Carly Fiorina announced at BEA World that HP will provide technology to help address Web services management issues. While asserting that Web services overcomes IT complexity, unifying systems and accelerating a return on IT investments, Ms. Fiorina stated that HP’s OpenView technology will eliminate issues that might otherwise inhibit the growth of Web services by allowing customers to provision and manage Web services via a consistent management interface for  both J2EE and .NET components. HP introduced the OpenView Web Services Management Engine, which allows customers to intercept Web services requests and actively manage the service apart from the platform where it resides. HP also announced OpenView Transaction Analyzer, which uses APIs, co-developed with BEA to monitor Web services applications.

As with virtualization technology, management applications will play key roles in determining and delivering effective Web Services deployments. HP, IBM, and BMC have all positioned themselves to assist customers in managing Web Services connectivity, though not for especially altruistic reasons. While using Web service technologies to leverage enterprise applications for additional purposes offers some compelling value, the possibility also exists for these new systems to compromise existing services and business processes by overuse. HP appears to be developing preventative solutions for this problem before it presents itself, an intelligent move in our opinion. We also think that it is wise for HP — no longer being in the application server business — to leave all doors open, including one for .NET. This allows HP to play with four (and possibly more) application server vendors (BEA, Oracle, Microsoft, and Sybase) and should provide the company myriad opportunities to offer its management services as effective means for dealing with the most heterogeneous enterprise computing environments.

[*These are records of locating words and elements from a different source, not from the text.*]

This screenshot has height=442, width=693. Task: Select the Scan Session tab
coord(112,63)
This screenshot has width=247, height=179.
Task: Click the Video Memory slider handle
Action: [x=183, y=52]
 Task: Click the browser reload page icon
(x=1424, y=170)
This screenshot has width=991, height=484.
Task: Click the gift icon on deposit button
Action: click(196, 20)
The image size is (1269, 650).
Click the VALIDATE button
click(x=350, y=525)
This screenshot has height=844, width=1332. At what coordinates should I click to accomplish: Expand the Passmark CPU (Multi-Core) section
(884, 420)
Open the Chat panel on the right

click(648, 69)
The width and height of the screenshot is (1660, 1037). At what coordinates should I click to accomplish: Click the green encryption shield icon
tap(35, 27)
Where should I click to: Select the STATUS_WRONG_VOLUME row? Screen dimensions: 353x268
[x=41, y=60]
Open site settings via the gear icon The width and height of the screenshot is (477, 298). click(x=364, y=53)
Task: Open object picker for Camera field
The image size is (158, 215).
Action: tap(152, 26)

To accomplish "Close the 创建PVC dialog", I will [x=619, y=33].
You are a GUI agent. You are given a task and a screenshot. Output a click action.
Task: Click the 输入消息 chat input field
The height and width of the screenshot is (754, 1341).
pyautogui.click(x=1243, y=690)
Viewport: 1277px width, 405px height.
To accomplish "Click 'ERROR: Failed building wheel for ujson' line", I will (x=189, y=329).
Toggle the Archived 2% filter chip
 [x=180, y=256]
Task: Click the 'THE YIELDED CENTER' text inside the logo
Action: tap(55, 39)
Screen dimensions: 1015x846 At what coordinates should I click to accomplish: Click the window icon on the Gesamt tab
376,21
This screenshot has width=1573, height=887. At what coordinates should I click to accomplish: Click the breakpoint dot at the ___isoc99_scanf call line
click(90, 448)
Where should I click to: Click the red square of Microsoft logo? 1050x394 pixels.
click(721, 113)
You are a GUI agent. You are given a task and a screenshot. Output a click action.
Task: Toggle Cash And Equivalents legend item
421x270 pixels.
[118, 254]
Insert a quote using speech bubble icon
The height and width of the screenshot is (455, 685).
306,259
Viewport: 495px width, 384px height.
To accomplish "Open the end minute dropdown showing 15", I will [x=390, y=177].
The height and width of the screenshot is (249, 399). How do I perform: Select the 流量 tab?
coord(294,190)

OK. So far sounds great. HP is positioning itself to play manager for most Web Application Servers. The question the industry is really begging to understand is: Is this enough? HP shocked the industry by shutting down their own Web Application Server business (the Bluestone acquisition) last year and positioning themselves as the Switzerland of systems developers by announcing support for just about everyone else’s J2EE and .NET servers. This strikes us as “low risk” (not usually something we find exciting), but it may represent a stroke of genius. It is our belief that Web Application Servers are on the same commoditization path that has been trodden by Web and email servers. The result of complete commoditization has been a continuing devaluation of these solutions, which has effectively destroyed companies that relied too much on product revenue alone and not enough on the services and tools sales that grew around them. Overall, we see HP’s low risk approach as a potentially big gamble that will test both their technological acumen and their crystal ball.